Tuesday, January 20, 2009

Commentaries and Opinions

Well, it's been a year since I posted. I've decided to spend a bit more time on this particular blog. Originally, I wasn't planning on posting links because so many other sites contain atheism links. I realized though that perhaps my opinions about these sites and news stories might be worthwhile to write about. I'm so self-important.

I plan to start following more focused websites. I recently joined GodTube. Cureently, I've been pointed to religious and atheist stories by FARK, like this story, and from Reddit. The story that I found most striking in my recent readings was this one:

Vicar takes down crucifixion sculpture 'because it's a scary depiction of suffering'

I wondered if this reaction was unique to protestants, maybe to Britain or Europe perhaps extending over the pond to Canada. Americans of all stripes flocked to Mel Gibson's The Passion of Christ. Granted, Gibson is a Catholic, a franchise that purposefully displays the an extremely violent view of the torture of Jesus.

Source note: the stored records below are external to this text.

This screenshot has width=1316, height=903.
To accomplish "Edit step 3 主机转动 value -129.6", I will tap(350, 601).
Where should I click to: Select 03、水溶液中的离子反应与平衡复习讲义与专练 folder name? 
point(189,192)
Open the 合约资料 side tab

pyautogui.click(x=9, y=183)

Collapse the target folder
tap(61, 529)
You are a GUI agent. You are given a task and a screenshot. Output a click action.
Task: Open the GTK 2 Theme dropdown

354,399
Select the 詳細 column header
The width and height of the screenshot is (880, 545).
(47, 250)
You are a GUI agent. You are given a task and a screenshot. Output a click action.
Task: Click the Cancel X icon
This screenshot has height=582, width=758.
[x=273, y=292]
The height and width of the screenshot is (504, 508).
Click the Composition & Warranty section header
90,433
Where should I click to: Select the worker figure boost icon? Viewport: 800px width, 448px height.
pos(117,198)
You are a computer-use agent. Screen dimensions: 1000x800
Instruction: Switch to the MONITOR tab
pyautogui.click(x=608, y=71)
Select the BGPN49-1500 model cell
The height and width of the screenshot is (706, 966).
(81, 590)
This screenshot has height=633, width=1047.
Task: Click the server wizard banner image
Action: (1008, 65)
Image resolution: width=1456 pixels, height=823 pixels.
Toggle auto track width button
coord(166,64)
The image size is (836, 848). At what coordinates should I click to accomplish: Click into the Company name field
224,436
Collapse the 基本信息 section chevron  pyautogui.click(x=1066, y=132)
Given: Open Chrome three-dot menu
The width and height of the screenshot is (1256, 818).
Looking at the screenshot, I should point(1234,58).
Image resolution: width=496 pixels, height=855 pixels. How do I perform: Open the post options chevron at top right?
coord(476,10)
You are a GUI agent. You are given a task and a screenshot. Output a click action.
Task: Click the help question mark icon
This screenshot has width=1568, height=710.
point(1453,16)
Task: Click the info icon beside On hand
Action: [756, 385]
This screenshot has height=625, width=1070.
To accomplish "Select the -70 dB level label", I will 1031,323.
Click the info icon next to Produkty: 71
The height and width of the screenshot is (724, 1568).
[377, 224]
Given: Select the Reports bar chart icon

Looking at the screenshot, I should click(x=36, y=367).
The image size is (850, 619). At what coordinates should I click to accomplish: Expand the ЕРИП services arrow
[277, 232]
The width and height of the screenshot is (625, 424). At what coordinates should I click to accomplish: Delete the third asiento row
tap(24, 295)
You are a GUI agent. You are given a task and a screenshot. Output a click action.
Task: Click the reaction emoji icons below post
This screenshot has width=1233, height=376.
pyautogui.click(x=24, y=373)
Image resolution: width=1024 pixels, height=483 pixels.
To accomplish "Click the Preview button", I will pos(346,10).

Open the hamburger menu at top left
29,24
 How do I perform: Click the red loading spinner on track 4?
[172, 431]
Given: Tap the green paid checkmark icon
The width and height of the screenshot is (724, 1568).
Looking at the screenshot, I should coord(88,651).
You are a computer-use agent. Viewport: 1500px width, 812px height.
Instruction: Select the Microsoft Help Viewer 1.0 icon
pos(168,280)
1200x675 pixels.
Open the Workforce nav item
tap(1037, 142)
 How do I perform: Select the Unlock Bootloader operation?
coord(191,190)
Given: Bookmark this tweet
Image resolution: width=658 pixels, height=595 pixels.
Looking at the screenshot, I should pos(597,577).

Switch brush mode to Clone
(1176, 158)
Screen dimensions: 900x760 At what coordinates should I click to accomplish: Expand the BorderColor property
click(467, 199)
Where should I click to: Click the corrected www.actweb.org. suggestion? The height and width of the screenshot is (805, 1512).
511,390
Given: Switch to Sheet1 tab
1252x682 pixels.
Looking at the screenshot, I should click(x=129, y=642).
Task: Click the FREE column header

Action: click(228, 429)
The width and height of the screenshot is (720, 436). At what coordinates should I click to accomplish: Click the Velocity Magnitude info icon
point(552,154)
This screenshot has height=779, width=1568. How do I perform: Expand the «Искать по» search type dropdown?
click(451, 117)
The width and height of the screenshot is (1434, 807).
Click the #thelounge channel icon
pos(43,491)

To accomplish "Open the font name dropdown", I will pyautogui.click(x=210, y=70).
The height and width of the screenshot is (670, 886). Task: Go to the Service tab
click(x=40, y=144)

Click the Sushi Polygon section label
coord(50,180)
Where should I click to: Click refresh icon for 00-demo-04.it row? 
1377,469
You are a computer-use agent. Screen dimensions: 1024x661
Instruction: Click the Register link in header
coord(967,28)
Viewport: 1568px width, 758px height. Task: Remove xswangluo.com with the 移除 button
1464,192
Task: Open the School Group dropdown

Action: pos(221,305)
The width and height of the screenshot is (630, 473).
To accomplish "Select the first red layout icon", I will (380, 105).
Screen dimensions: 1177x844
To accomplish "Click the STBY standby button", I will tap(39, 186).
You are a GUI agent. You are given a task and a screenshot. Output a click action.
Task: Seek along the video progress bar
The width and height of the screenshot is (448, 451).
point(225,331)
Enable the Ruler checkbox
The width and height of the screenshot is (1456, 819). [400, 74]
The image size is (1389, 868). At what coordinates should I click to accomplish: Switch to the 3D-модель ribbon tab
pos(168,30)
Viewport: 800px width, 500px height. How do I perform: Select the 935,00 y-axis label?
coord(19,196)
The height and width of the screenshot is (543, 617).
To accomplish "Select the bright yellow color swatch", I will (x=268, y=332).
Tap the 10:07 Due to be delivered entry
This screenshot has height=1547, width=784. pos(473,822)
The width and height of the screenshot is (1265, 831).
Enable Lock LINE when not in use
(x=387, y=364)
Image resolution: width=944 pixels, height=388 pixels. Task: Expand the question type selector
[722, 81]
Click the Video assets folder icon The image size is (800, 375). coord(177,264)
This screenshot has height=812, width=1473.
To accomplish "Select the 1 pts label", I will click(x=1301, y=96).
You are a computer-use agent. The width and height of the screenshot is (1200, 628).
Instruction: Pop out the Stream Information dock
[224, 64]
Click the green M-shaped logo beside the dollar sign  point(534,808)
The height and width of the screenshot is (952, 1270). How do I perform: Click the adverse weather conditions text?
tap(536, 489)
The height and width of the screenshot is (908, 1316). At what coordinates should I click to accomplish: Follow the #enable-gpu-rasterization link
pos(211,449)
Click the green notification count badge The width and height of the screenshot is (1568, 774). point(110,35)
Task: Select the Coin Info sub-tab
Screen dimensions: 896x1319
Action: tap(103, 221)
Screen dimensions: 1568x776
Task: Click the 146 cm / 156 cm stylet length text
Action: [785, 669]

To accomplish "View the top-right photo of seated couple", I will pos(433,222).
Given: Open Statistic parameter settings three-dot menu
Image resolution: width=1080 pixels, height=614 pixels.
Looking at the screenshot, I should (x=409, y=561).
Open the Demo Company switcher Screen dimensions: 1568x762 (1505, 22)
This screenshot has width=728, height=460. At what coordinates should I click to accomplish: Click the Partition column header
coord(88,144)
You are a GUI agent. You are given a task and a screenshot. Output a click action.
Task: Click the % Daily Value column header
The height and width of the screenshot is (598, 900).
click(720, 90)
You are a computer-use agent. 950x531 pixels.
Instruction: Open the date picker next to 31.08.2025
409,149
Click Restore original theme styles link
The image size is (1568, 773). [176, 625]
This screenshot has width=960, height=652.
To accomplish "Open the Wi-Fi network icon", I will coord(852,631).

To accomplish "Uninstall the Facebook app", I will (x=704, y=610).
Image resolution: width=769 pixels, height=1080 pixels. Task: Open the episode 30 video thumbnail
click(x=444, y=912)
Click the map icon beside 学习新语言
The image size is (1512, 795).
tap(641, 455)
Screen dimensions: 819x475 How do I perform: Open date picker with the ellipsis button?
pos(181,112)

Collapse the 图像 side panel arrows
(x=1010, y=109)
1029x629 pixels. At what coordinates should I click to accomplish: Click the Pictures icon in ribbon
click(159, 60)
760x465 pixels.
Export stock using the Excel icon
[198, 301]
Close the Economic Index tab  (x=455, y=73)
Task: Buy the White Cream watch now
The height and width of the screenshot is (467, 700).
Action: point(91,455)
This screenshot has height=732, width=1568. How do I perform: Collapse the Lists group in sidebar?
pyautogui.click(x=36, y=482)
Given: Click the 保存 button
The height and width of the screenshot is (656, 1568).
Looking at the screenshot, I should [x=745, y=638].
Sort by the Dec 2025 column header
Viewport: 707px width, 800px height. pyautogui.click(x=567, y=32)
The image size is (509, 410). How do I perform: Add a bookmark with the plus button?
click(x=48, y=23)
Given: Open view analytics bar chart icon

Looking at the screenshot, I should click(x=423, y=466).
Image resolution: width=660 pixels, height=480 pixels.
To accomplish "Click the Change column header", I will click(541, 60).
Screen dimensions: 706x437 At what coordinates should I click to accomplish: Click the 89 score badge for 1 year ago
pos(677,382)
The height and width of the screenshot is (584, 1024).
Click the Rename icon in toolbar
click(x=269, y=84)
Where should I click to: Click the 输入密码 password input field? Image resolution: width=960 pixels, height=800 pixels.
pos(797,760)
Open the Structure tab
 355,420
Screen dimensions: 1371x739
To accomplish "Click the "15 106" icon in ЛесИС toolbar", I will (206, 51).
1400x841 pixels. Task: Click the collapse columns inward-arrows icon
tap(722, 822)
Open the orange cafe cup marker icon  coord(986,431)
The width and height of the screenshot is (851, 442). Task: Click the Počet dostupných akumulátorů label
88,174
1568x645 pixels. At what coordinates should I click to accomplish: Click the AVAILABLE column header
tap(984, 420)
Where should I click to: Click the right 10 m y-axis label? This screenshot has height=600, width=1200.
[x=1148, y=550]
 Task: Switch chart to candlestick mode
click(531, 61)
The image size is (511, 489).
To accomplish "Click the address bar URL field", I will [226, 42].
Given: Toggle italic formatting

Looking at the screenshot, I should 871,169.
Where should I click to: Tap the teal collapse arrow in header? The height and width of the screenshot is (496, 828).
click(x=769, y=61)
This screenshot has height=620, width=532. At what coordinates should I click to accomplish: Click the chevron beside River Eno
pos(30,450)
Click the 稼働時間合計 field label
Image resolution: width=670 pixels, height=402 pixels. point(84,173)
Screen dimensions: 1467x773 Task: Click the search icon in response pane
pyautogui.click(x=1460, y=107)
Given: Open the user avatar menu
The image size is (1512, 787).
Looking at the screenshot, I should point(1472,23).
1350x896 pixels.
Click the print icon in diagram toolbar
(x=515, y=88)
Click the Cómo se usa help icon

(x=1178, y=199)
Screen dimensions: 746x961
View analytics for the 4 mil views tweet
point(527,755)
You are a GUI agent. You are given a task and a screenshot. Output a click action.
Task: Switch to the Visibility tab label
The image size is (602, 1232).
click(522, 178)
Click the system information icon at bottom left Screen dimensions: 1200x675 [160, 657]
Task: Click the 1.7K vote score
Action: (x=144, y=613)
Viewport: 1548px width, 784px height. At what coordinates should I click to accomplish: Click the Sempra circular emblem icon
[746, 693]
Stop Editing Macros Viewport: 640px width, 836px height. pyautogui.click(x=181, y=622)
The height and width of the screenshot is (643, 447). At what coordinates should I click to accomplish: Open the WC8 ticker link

Maybe our reaction was due to the rise of Fundamentalist Christians and the recent administration's 'born again' fervor. Has this overwhelmed the sensibilities of our nation? Has the extremist conservative Christians desensitized the general public to the implacable nature of their views? Is this akin to the studied desensitization of our society to violence due to television and video games? While decrying violence in our society, we revel in a moment of tribal religious blood letting. The moderate majority then return to the prevalent, sterile warm and fuzzy view of Jesus who sports locks rivaling Fabio and cuddles the lambs and small children.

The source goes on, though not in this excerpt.